## start Quoted text
I’m a road trip girl. Always have been. My mother is terrified of flying, so every vacation consisted of piling into a car that was inevitably too small and driving hundreds of miles to mediocre destinations. But I loved it. Even the 24 hour we’re-not-stoppin’-unless-you’re-dyin’ drive home lent its own kind of life altering excitement.
Now, as a parent myself, I still love road trips. Well, really, I love the idea of road trips. Road tripping in the midst of this borderline hellish endeavor called parenting that I’ve gotten myself into, is a lot different than sitting in the back seat of my parents car, wind in my hair, sun on my face, ginormous headphones plugged into my Walkman. SO. FREAKING. DIFFERENT.
But I’m a sucker. One trying road trip after another and I keep suggesting them. Insisting even. And my husband. He obliges, and then waits for it all to fall apart. He never says “I told you so.” But I swear I feel him thinking it. A lot.
For my daughter’s tenth birthday we bought her tickets to a concert in Boston. Because the concert fell on Columbus Day weekend, I naturally wanted to make a weekend out of it. A road trip if you will. I was determined to make our 24-ish hours away from home a memory. One that I was willing to photograph and revisit.
Yet I should have known. My husband knew. I think the baby knew too. A drive that should have taken a little over two hours took nearly four. We stopped four times. FOUR TIMES. A rest stop. A liquor store. And the breakdown lane of a major highway, twice. Nothing says adventure like running circles around your van rearranging car seats and changing poopy diapers while cars zip by at 75 miles per hour. Really gets the blood pumping.
## end Quoted text
## start Dataset extract
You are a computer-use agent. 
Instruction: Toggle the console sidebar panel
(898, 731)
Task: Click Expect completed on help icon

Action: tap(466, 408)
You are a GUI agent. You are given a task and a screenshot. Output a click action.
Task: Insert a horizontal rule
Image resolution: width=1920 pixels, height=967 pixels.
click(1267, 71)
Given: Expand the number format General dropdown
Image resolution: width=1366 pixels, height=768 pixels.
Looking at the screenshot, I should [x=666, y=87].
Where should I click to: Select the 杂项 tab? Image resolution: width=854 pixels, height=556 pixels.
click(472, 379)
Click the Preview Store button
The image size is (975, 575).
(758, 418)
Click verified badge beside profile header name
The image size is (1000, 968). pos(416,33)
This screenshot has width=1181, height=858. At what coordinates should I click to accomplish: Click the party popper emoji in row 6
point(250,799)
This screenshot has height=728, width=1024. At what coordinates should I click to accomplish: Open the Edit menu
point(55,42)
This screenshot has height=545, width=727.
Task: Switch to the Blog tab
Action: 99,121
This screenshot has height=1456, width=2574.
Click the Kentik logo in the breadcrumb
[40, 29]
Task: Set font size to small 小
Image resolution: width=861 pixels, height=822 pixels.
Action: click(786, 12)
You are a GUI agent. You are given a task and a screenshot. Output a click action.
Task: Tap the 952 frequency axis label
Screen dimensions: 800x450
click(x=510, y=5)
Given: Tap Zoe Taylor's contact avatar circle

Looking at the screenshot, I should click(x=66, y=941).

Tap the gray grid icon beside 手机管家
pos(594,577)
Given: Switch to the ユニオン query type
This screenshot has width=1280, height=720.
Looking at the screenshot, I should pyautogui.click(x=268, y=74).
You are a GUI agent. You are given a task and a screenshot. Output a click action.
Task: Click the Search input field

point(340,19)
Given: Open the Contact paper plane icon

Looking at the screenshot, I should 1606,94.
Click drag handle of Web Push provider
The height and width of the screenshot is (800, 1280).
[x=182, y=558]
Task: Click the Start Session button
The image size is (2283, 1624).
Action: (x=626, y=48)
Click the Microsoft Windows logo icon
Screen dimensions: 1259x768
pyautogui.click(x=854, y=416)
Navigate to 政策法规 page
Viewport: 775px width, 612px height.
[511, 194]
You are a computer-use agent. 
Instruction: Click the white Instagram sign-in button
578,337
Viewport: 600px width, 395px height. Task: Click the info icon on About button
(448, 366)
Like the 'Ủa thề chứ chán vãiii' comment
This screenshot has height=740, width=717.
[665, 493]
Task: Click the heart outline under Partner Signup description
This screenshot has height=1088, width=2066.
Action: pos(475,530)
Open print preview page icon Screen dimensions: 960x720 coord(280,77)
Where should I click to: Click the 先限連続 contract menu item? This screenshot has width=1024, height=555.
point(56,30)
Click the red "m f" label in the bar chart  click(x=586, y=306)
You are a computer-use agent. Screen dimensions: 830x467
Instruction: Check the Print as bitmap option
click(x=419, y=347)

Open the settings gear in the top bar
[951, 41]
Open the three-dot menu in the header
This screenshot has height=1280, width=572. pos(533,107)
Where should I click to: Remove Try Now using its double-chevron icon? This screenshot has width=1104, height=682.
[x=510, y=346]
## end Dataset extract
## Tasks to carry out
**a)** In the road trip essay, what was the daughter given for her tenth birthday?
**b)** Decide whether each statement agrees with the road trip essay. Answer yes or no for each, and quote the words from the essay that settle it.
(i) The narrator's mother is afraid of flying.
(ii) The narrator's husband often says "I told you so."
(iii) The drive to Boston took a little over two hours.
**c)** Copy the road trip essay word for word, starting at "Now, as a parent" and ending at "SO. FREAKING. DIFFERENT.".

## Set of answers
**a)** Tickets to a concert in Boston.

**b)**
(i) Yes: "My mother is terrified of flying"
(ii) No: "He never says “I told you so.”"
(iii) No: "A drive that should have taken a little over two hours took nearly four."

**c)**
Now, as a parent myself, I still love road trips. Well, really, I love the idea of road trips. Road tripping in the midst of this borderline hellish endeavor called parenting that I’ve gotten myself into, is a lot different than sitting in the back seat of my parents car, wind in my hair, sun on my face, ginormous headphones plugged into my Walkman. SO. FREAKING. DIFFERENT.